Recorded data

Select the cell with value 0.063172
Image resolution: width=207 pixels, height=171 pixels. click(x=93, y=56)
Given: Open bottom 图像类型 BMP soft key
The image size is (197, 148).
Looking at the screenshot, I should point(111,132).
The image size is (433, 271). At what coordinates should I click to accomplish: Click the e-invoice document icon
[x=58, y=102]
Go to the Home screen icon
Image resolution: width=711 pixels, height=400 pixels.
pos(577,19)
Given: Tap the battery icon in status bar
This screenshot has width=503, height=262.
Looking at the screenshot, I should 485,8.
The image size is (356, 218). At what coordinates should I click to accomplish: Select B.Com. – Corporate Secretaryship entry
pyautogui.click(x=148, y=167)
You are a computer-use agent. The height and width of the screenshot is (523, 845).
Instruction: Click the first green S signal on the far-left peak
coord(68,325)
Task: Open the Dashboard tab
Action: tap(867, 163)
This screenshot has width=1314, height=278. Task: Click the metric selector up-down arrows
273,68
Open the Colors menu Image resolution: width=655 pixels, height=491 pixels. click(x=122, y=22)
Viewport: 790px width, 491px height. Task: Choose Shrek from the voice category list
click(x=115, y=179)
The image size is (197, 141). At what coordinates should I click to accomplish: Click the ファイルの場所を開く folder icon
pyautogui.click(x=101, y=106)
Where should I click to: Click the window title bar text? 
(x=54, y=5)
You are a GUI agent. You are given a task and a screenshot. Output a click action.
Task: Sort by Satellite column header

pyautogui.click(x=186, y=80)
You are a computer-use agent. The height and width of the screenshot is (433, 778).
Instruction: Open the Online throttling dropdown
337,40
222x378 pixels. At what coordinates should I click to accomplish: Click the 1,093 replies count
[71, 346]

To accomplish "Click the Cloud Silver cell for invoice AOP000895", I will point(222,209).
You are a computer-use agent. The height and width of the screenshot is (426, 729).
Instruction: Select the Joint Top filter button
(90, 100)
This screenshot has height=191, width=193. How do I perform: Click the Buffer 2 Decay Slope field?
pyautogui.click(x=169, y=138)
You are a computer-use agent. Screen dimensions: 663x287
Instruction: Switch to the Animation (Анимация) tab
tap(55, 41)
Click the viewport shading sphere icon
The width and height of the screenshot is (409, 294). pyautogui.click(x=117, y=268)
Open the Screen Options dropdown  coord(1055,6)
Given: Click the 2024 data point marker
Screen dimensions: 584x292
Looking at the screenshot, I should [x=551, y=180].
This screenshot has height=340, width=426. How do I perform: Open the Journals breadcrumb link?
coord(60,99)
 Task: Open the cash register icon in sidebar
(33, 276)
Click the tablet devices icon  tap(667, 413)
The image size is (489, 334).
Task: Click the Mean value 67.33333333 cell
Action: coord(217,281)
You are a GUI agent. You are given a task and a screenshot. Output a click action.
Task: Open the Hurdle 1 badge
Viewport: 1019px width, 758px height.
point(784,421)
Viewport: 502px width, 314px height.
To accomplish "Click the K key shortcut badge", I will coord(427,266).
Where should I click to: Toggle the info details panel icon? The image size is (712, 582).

WHAT IS NEEDED
For each line in the data, set it down again exactly.

RESPONSE TO THIS EXERCISE
Select the cell with value 0.063172
Image resolution: width=207 pixels, height=171 pixels. click(x=93, y=56)
Given: Open bottom 图像类型 BMP soft key
The image size is (197, 148).
Looking at the screenshot, I should point(111,132).
The image size is (433, 271). At what coordinates should I click to accomplish: Click the e-invoice document icon
[x=58, y=102]
Go to the Home screen icon
Image resolution: width=711 pixels, height=400 pixels.
pos(577,19)
Given: Tap the battery icon in status bar
This screenshot has width=503, height=262.
Looking at the screenshot, I should 485,8.
The image size is (356, 218). At what coordinates should I click to accomplish: Select B.Com. – Corporate Secretaryship entry
pyautogui.click(x=148, y=167)
You are a computer-use agent. The height and width of the screenshot is (523, 845).
Instruction: Click the first green S signal on the far-left peak
coord(68,325)
Task: Open the Dashboard tab
Action: tap(867, 163)
This screenshot has width=1314, height=278. Task: Click the metric selector up-down arrows
273,68
Open the Colors menu Image resolution: width=655 pixels, height=491 pixels. click(x=122, y=22)
Viewport: 790px width, 491px height. Task: Choose Shrek from the voice category list
click(x=115, y=179)
The image size is (197, 141). At what coordinates should I click to accomplish: Click the ファイルの場所を開く folder icon
pyautogui.click(x=101, y=106)
Where should I click to: Click the window title bar text? 
(x=54, y=5)
You are a GUI agent. You are given a task and a screenshot. Output a click action.
Task: Sort by Satellite column header

pyautogui.click(x=186, y=80)
You are a computer-use agent. The height and width of the screenshot is (433, 778).
Instruction: Open the Online throttling dropdown
337,40
222x378 pixels. At what coordinates should I click to accomplish: Click the 1,093 replies count
[71, 346]

To accomplish "Click the Cloud Silver cell for invoice AOP000895", I will point(222,209).
You are a computer-use agent. The height and width of the screenshot is (426, 729).
Instruction: Select the Joint Top filter button
(90, 100)
This screenshot has height=191, width=193. How do I perform: Click the Buffer 2 Decay Slope field?
pyautogui.click(x=169, y=138)
You are a computer-use agent. Screen dimensions: 663x287
Instruction: Switch to the Animation (Анимация) tab
tap(55, 41)
Click the viewport shading sphere icon
The width and height of the screenshot is (409, 294). pyautogui.click(x=117, y=268)
Open the Screen Options dropdown  coord(1055,6)
Given: Click the 2024 data point marker
Screen dimensions: 584x292
Looking at the screenshot, I should [x=551, y=180].
This screenshot has height=340, width=426. How do I perform: Open the Journals breadcrumb link?
coord(60,99)
 Task: Open the cash register icon in sidebar
(33, 276)
Click the tablet devices icon  tap(667, 413)
The image size is (489, 334).
Task: Click the Mean value 67.33333333 cell
Action: coord(217,281)
You are a GUI agent. You are given a task and a screenshot. Output a click action.
Task: Open the Hurdle 1 badge
Viewport: 1019px width, 758px height.
point(784,421)
Viewport: 502px width, 314px height.
To accomplish "Click the K key shortcut badge", I will coord(427,266).
Where should I click to: Toggle the info details panel icon? The image size is (712, 582).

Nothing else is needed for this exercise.